Among the avenues Armenia anticipated Russian support was an increase in arms exports to Yerevan. However, Moscow's urgent need for weaponry for the conflict in Ukraine precluded this option. Armenia even alleged that Moscow was holding back arms previously paid for, compelling Armenia to seek armaments from India. There have been suggestions that Armenia might explore the acquisition of Western weapons. Moreover, Armenia demonstrated its discontent by dispatching humanitarian aid to Kiev.
Meanwhile, certain geopolitical considerations have not been immune to Moscow's shifting stance towards Azerbaijan. Russia appears to seek economic advantages by fostering closer ties with Baku to counterbalance the ramifications of extensive Western sanctions. Notably, one aspect of this cooperation involves Azerbaijan's pivotal role in establishing and bolstering the North-South international transportation corridor, a pursuit that Russia vigorously pursues in the aftermath of the Ukraine conflict.
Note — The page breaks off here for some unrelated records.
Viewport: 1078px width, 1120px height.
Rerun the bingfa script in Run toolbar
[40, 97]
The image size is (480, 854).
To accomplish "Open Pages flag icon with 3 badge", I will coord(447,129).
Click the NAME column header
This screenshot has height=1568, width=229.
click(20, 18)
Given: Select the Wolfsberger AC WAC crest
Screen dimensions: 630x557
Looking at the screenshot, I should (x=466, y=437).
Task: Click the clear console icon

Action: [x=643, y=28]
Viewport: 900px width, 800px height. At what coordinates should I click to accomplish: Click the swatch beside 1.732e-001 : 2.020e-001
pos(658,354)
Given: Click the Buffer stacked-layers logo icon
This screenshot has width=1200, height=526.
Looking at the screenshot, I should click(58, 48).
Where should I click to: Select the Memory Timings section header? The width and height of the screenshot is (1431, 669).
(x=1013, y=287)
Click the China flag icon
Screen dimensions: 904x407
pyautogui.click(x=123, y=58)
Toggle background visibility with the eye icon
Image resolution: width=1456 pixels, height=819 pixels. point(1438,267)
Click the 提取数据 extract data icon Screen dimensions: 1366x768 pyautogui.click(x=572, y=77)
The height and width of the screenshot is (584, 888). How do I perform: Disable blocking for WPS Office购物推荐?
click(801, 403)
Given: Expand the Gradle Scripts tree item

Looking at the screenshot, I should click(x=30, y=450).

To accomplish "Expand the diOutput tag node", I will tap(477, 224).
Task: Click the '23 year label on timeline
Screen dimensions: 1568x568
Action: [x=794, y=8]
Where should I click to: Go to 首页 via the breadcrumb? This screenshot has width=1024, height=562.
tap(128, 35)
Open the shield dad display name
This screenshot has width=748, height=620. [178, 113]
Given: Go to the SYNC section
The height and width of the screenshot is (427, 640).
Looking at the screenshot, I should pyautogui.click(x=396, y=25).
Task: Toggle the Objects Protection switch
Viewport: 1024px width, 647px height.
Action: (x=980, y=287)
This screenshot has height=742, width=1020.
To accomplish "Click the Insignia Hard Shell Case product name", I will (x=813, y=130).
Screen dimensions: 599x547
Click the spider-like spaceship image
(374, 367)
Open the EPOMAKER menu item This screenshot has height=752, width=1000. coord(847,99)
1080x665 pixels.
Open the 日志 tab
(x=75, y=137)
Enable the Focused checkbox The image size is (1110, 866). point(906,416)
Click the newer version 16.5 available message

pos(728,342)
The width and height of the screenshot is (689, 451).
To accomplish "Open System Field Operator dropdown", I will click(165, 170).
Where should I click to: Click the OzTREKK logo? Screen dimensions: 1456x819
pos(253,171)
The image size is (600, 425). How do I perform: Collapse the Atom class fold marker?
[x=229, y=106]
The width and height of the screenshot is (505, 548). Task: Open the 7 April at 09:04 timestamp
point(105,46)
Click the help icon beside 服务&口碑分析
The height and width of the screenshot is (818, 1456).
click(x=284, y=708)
Seeking a resolution to the security puzzle; heading towards the illusion of the West
Amid the tensions between Moscow and Yerevan, what will exacerbate the rifts is the Armenian authorities' growing inclination towards forging closer ties with the West. While NATO has long pursued its Eastern European Security Belt initiative to contain Russia, Europe is reluctant to forfeit opportunities to expand its influence in the Middle East and the Caucasus.
In recent weeks, Europe has taken stances and initiatives such as highlighting the importance of respecting the rights of Nagorno-Karabakh's mountain residents to return, bolstering Georgia's EU accession prospects, engaging in the implementation of the Black Sea power cable project, finalizing a new gas contract with Baku, and actively seeking to mediate negotiations between Baku and Yerevan.
Historically, Europe has demonstrated its ability to leverage tensions between Russia and countries like Moldova and Georgia to enhance its relationships with them. For instance, Moldova attained candidacy status for EU membership in 2022, and Georgia may follow suit later this year. It's plausible that Armenia might also pursue its course with the approval of Brussels.
Nonetheless, it's evident that Armenian officials' optimism regarding receiving security assurances by aligning closer with the West does not entirely resonate with recent months' experiences. Neither America nor Europe has taken concrete measures regarding issues such as the rights of the Armenian minority in the Caucasus and the threats stemming from the blockade of the Lachin corridor on the lives of the region's residents. Being a guarantor would necessitate readiness for armed conflict with the Republic of Azerbaijan.